*** Block opens ***
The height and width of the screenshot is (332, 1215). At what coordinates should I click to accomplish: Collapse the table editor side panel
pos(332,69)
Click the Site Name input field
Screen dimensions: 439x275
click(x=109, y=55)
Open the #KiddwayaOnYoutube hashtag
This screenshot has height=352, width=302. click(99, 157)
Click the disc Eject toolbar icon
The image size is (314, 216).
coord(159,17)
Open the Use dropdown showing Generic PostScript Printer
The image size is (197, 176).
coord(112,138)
*** Block closes ***
Assignment:
In the material above, the line with "Click the disc Eject toolbar icon" marks the start. Print it and every line after it through the last, exactly.

Response box:
Click the disc Eject toolbar icon
The image size is (314, 216).
coord(159,17)
Open the Use dropdown showing Generic PostScript Printer
The image size is (197, 176).
coord(112,138)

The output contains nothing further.